The benchmark Nikkei 225 stock index closed almost 5 percent higher on Monday, helped by news that Japan's annualized gross domestic product growth (GDP) rose 4.1 percent in the first three months of the year, revised higher from a preliminary estimate of 3.5 percent.
(Read More: Japan Revises First Quarter Growth Figures Upwards)
"The GDP data blew the doors off with a 4.1 percent rise – where else are you getting that kind of growth?," said Nicholas Smith, Japan strategist at the brokerage CLSA in Tokyo.
Volatility has characterized trade in Japanese markets over the past three weeks, with concerns about an early end to the U.S. Federal Reserve's monetary stimulus program, instability in the JGB market and some caution about Japan's economic policies knocking the Nikkei off a 5-1/2 year high hit May.
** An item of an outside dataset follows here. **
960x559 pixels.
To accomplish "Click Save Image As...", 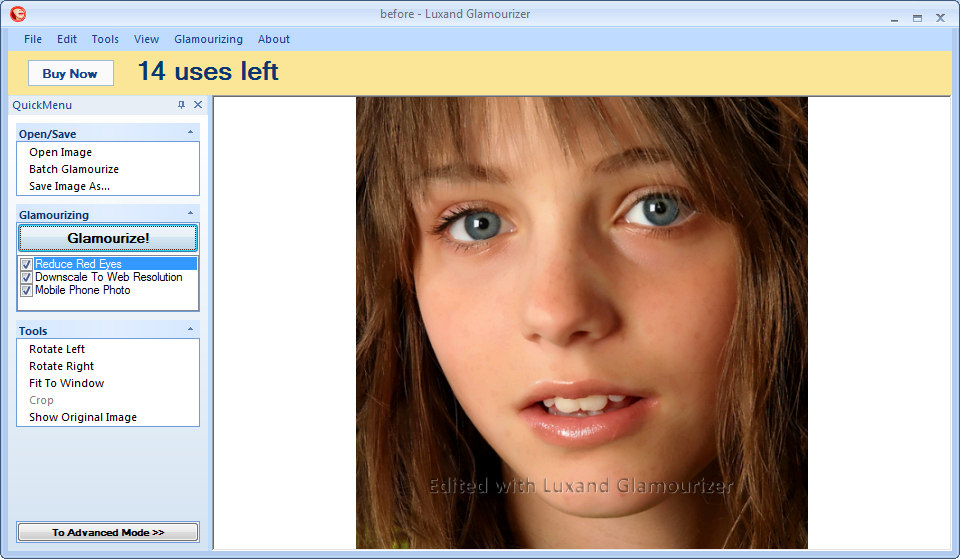I will pyautogui.click(x=69, y=186).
"Volatility is contagious but it's hard to be sustained if it's just market volatility and not deterioration in economic conditions," said Tim Condon, head of Asia research at ING Financial Markets.
"Today's [Monday's] data are good and a hopefully a sign that 'Abenomics' will work," he said referring to the radical economic policies of Japanese Prime Minister Shinzo Abe that have helped brighten the outlook for the world's third biggest economy.
The rebound in the Nikkei pulled Japan's blue-chip stock index further away from the bear-market territory it flirted with on Friday after registering a fall of more than 20 percent from May's peak.
Analysts said signs stability in the Japanese Government Bond (JGB) market were also a positive for the Nikkei. The yield on the benchmark 10-year JGB was about 0.85 percent on Monday, about 15 basis points below a one-year high around 1 percent hit in May.
"Markets will calm down again," Frederic Neumann, the co-head of Asian economics research at HSBC said Monday on CNBC Asia's "Squawk Box." We have seen a lot of volatility in recent weeks – every time a central bank introduces quantitative easing, you have a period of volatility as the market adjusts to that so I'm not too worried about the JGB market," he added.
The BOJ has said it would buy 7.5 trillion yen ($743 billion) worth of long-term bonds a month – that's roughly 70 percent of new debt issuance – to help revive economic growth and end deflation. It's the uncertainty about what that hefty bond buying means for the JGB market that has led to market volatility over the past few weeks.
(Read More: A Central Bank Heavy Week for Asian Markets)
The prospects for structural reforms after next month's elections to the upper house of parliament that analysts expect Abe's Liberal Democratic Party to win were also expected to help the Nikkei recover.
"In the short-term there is an opportunity for another up leg in the equity markets especially with the prospect of reforms after the upper house elections," Mark Konyn, CEO at Cathay Conning Asset Management said on CNBC's "Cash Flow."